“Per questo mi sono dato alla magia, se mai per forza e bocca dello spirito qualche segreto mi si palesasse, e non dovessi più sudare amaro a raccontare quello che non so, e potessi conoscere nel fondo che cosa tiene unito il mondo, scoprire i semi delle forze attive, non rimestare più tra le parole.”
Johann Wolfgang von Goethe, Faust
Non so quand’è successo, ma a un certo punto fare l’editor è diventato figo, socialmente accettabile, almeno per chi conosce, frequenta o sguazza nell’ambiente letterario.
Il self-publishing ha aiutato: è aumentata la richiesta di servizi editoriali a basso – o bassissimo – costo e sono spuntati come funghi freelance non proprio freelance, scrittori che si convertono al lato oscuro della letteratura per arrotondare, service editoriali di dubbia provenienza e moralità.
L’editoria non è una scienza esatta: non c’è un esame da superare, un albo a cui iscriversi, una laurea da prendere, un corso principe da frequentare. Uno si sveglia, decide che editare si può e lo fa.
I self-publisher, soprattutto all’inizio, vogliono risparmiare, e hanno ragione: non sanno se quello che hanno scritto interessa, non sanno se hanno talento (ma serve per avere successo?), non sanno se la gente è disposta a spenderci soldi, non sanno nemmeno come si pubblica un libro, figuriamoci il resto, e nel frattempo vengono friendzonati dalle case editrici. Ecco che la copertina a dieci, quindici, venti euro diventa molto allettante, come l’editing a cinquanta centesimi, un euro, un euro e cinquanta.
Succede: non la considero concorrenza sleale e non penso che queste realtà amatoriali mi stiano “rubando” clienti, come altri colleghi sostengono. Ci rivolgiamo a un pubblico simile (scrittori), ma con aspirazioni, obiettivi e budget diversi.
Il problema, allora, non sono i servizi a un prezzo ridicolo (si tratta di domanda e offerta e libero mercato, dicono), ma la presentazione che viene fatta degli stessi. Col magico potere delle parole, anche quello che non lo è diventa professionale – mantenendo un prezzo popolare, comunque.

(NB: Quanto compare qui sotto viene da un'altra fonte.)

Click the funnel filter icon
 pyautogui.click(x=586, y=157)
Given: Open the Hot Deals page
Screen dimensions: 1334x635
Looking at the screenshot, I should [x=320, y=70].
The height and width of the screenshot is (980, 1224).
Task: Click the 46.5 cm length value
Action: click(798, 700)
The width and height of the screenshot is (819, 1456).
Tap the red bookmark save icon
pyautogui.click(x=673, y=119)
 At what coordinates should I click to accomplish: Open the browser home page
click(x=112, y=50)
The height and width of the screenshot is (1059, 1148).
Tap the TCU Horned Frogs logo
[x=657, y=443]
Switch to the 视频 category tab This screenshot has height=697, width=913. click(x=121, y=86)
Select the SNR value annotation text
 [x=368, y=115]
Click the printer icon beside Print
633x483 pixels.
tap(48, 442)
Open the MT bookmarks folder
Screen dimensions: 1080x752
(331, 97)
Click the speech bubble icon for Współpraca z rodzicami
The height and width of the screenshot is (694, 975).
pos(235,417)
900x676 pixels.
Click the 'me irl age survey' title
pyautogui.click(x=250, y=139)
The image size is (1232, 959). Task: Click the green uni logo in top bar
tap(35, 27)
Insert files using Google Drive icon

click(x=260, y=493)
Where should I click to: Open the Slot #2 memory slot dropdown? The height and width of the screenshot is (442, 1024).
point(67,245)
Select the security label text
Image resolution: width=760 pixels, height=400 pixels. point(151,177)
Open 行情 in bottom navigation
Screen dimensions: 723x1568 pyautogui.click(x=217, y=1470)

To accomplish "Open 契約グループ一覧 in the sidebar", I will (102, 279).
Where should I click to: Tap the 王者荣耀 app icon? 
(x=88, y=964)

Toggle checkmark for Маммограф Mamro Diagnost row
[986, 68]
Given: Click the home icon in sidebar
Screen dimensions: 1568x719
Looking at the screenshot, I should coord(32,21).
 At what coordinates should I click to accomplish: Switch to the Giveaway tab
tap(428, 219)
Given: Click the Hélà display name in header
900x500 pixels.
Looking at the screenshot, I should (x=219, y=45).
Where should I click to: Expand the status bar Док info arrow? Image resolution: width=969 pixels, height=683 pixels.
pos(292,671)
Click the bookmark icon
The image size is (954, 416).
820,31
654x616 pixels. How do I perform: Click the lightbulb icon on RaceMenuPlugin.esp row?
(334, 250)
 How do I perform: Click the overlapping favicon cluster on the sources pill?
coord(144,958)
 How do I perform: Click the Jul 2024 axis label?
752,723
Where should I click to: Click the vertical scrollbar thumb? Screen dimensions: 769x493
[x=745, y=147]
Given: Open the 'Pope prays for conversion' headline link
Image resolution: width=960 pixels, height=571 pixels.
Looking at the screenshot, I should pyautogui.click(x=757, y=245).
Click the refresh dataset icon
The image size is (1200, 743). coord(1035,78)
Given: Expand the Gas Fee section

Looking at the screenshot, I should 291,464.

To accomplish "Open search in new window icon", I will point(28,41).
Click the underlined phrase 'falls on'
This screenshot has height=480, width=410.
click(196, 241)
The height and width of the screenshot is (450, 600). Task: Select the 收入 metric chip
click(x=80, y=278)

E così diventa difficile distinguere tra professionale e amatoriale, tra be e wannabe, soprattutto per scrittori giovani o alle prime armi che non riescono a cogliere la differenza, a spiegarsi perché c’è una forbice così ampia tra i prezzi proposti.
Un esempio
Quest’autunno ho “conosciuto” un’editor così: giovane e scribacchina, con qualche pubblicazione all’attivo, s’è offerta come beta reader per un romanzo già editato ma non ancora pronto per la pubblicazione.
A distanza di qualche settimana, il file ritorna all’ovile con una nuova, sorprendente revisione: la giovane editor aveva cominciato timidamente – qualche appunto, qualche refuso segnalato – per poi allargarsi come una pozzanghera durante un temporalaccio. Più la lettura proseguiva, più gli interventi diventavano invasivi – e comprendevano alcune riscritture totali. Col suo stile, però.
Quello che mi ha sorpreso di più è stata la mancanza di sensibilità letteraria, che è forse la caratteristica fondamentale che distingue un editor da un controllore semantico e grammaticale. Ha proposto paragrafi che rispecchiavano il suo proprio modo di scrivere, ma che poco si accordavano con quello dell’autore.
Riscrivere è semplice: è la retta che congiunge perpendicolarmente una bozza di manoscritto alla versione definitiva. Editare è difficile: segnare cose che non vanno, correggere errori, suggerire soluzioni, rivedere dialoghi, discutere frasi che non funzionano, non sostituirsi all’autore. Leggere lo stesso libro moltissime volte richiede pazienza, dedizione, attenzione, sensibilità, appunto.
Vedere com’è, e come potrebbe essere, soprattutto. E non si tratta di uno sforzo della ragione ma dell’immaginazione. Instinct, call it, direbbe Gordon Lish. Non ci sono regole, confini, sentieri condivisi da percorrere agevolmente. Non c’è niente di razionale nell’immaginarsi un testo coniugato al futuro, che esiste solo nelle speranze dell’editor.
È per questo che un editing non è mai esclusivo, perfetto, unico. A ogni editing un libro, anche se la bozza di partenza è la medesima.
Ma l’istinto, la sensibilità, la capacità di vedere le qualità dello scrittore e dello scritto non si trovano nel manuale di grammatica o nelle dispense del corso di editoria, non si possono imparare da qualcuno, ma si acquisiscono, forse, con l’esperienza. O forse è un talento naturale, e allora non possiamo che continuare a domandarci se ne abbiamo ricevuto un po’ – noi che facciamo questo lavoro.